Who in the world stands with a country when it is under the looming threat of a major U.S. government intervention? When Guatemala (1954), the Dominican Republic (1965), Chile (1973), and Haiti (2004) were in trouble, there was no one. Cuba was different; over the years, at different times, the Soviet Union, Latin American countries, and nations voting in the UN General Assembly all weighed in with support and solidarity. And Cuba’s socialist revolution survives.
Now the U. S. government targets Venezuela, its socialist government and national sovereignty. This time, however, the intended victim is not alone.
For the nearly 15 years of Venezuela’s Bolivarian revolution, the U.S government has lavished funds on forces opposing governments headed by President Hugo Chavez and his successor Nicolas Maduro. The U.S. media have uniformly condemned both administrations on grounds of repression. The two embassies have gone without ambassadors since 2010.
The U.S. government enacted sanctions against Venezuela in late December, 2014. Sponsors of the legislation alleged government resort to violence in its response to street protests earlier in the year. Yet U.S. and European media said nothing about the demonstrations having taken place mostly in well-to-do, urban neighborhoods, nothing about protesters themselves having been responsible for almost all the killings carried out during the turmoil.
U.S. pressure mounts in the context of media hype advertising the Maduro government as vulnerable. And not without reason: the charismatic Chavez and his overwhelming election victories are gone; Maduro won the presidential election in April 2013 by only a slim margin. And Venezuela’s economy is in big trouble.
In December, Venezuela’s Central Bank declared the economy to be in recession, also that inflation for the previous 12 months had been 63.6 percent, one of the world’s highest rates. High demand for dollars, exit of which is restricted, is fueling a black market. Now oil prices having fallen to levels barely enough to cover production costs. Because crude oil sales account for 95 percent of Venezuela’s export income, the economy has recently experienced a 30 percent drop in foreign exchange revenue. Business reporters warn of a likely default on bonds coming due soon. Blackouts and shortages of basic consumer goods are common. The government attributes the shortages in large measure to hoarding by commercial interests opposed to Maduro.
There is good news, however. Government ministers journeyed to China in December to be followed by President Maduro in early January. They attended the first ever conference between high Chinese government leaders and representatives of almost all the CELAC nations (the Community of Latin American and Caribbean Nations). Maduro told reporters that China would be providing his country with $20 billion in new investments, augmenting some $45 billion already loaned over the past ten years. Oil exports to China, presently half a million barrels of crude per day, will be doubling over the coming year.

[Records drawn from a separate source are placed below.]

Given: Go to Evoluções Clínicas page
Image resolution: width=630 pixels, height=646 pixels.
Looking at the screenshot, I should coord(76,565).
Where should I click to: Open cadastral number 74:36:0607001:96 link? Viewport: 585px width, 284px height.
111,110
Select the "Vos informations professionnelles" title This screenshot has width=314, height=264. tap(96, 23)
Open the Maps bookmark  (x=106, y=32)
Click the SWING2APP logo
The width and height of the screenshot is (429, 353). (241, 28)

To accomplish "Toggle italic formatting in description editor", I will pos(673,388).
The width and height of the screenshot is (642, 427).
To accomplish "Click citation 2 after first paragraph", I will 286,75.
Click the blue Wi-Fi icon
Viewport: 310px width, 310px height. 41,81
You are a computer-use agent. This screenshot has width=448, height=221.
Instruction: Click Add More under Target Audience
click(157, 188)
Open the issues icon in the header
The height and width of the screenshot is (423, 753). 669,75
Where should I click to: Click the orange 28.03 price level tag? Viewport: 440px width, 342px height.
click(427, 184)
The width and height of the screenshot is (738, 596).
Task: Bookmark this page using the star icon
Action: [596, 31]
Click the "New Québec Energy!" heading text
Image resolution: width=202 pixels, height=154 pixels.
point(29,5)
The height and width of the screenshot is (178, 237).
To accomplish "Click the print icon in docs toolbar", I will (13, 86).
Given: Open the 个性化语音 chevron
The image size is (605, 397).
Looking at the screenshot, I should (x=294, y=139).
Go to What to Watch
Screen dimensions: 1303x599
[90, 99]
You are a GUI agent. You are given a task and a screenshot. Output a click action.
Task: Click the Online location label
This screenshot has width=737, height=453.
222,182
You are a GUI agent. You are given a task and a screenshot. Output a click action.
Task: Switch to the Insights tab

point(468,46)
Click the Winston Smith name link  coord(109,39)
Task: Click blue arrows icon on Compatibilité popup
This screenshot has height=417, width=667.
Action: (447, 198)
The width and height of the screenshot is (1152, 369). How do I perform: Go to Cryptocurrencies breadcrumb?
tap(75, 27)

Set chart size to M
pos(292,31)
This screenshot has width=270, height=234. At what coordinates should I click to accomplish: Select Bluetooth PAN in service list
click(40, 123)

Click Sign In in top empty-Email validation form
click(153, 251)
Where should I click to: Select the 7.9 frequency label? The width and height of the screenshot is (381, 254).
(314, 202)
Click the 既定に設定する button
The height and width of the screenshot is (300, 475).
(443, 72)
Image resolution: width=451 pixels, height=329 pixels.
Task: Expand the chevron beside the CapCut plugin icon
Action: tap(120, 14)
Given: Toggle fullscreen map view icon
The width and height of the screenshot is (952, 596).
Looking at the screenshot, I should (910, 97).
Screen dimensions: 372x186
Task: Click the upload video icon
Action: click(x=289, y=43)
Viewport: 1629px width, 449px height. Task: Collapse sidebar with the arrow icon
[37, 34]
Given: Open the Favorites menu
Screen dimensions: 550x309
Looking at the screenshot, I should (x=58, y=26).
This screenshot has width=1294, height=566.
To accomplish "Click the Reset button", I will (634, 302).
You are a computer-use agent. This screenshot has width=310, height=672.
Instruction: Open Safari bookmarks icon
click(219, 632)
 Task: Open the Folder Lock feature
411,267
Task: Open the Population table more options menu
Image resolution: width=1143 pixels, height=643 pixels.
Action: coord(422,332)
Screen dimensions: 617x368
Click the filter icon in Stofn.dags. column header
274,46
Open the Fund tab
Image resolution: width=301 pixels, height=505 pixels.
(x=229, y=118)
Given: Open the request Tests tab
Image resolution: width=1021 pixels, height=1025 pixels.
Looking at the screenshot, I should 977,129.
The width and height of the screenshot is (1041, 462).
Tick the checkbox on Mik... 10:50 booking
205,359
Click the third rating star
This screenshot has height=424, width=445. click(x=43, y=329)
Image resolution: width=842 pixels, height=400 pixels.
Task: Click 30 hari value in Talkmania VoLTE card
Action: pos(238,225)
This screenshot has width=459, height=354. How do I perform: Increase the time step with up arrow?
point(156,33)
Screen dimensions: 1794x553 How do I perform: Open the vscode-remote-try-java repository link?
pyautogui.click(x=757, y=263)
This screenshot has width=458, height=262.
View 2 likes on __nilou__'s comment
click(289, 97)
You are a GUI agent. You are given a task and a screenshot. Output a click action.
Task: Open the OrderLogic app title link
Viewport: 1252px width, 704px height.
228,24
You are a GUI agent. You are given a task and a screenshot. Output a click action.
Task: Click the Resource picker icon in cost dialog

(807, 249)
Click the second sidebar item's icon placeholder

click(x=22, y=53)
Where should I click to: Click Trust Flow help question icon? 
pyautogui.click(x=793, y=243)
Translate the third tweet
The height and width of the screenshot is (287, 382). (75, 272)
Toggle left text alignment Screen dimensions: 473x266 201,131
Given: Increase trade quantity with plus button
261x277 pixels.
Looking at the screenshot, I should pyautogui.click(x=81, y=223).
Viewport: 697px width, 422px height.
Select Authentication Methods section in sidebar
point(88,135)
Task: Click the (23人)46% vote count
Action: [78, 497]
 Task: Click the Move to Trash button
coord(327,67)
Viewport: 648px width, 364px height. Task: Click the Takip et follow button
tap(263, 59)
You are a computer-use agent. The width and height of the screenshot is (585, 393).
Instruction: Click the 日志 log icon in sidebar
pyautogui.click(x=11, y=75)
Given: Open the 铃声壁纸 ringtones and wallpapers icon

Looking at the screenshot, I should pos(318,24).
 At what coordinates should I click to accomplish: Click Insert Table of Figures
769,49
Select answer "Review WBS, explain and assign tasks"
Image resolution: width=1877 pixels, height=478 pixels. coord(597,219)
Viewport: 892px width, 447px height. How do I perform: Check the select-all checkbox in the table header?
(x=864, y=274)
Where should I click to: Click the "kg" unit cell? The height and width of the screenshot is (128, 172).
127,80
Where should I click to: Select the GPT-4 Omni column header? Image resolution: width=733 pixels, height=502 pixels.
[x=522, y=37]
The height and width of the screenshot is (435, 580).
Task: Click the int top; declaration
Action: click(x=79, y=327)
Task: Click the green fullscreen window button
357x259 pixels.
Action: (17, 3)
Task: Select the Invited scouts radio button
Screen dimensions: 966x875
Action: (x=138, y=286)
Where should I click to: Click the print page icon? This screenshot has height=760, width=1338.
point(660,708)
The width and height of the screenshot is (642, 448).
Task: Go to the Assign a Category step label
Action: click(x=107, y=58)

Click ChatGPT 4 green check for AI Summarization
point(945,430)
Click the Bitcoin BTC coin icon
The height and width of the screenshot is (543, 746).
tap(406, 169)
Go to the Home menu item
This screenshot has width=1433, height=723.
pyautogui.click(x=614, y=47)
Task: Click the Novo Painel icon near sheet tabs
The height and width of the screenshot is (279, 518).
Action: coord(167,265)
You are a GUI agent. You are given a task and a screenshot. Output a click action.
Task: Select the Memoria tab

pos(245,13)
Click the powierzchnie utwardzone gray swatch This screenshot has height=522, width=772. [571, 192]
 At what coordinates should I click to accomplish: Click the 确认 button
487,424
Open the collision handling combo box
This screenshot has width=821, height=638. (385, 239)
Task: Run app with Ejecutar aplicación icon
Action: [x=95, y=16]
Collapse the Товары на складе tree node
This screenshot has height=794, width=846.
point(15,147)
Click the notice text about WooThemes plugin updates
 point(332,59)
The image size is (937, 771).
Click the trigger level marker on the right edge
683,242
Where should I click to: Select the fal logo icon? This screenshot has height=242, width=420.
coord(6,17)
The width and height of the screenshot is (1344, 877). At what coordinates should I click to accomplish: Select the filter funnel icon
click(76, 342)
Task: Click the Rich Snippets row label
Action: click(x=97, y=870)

Leaving China, Maduro went on to oil-producing nations in the Middle East. After visits to Iran and Qatar, he told a TeleSur reporter that, “We [of the Organization of Petroleum Exporting Countries] will be taking corrective measures so that the petroleum market returns to the level where it should be.” He counseled that, “We must not utilize petroleum as a cover for forcing countries to submit. That would be to return to wars and barbarism, and cannot be.” Maduro obtained a new credit line from banks in Qatar.
To reply on numbers, statements, and news reports to show that Venezuela has allies hardly does justice to Venezuela’s role in a drama of history. But Venezuelan analyst Jesús Rafael Gamarra Luna has words equal to the task.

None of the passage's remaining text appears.